In part 1 of this podcast series, Dr Sarraj discusses the etiology and special characteristics of patients with patent foramen ovale (PFO) and PFO-associated stroke compared with patients with traditional stroke risk factors, as well as how to approach these patients from a neurologist's standpoint in collaboration with cardiologists and general practitioners (transcript below). Click here to listen to part 2 and part 3 of the podcast series.

Discover more insights from your peers in our Stroke & Vascular Excellence Forum.

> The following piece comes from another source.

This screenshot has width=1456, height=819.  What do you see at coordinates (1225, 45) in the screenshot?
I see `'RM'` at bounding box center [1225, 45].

Amrou Sarraj, MD, is an associate professor of neurology at McGovern Medical School at UTHealth in Houston, Texas.

Transcript:

Amrou Sarraj, MD: Good afternoon. This is Dr Amrou Sarraj. I'm an associate professor of neurology at McGovern Medical School at UTHealth in Houston. We're discussing an important subject to patients’ care, neurologists, cardiologists, and general practitioners, which is reducing stroke recurrence among patients with patent foramen ovale.

We will discuss the etiology and special characteristics of the patients with PFO. We will discuss how to approach these patients from a neurologist's standpoint.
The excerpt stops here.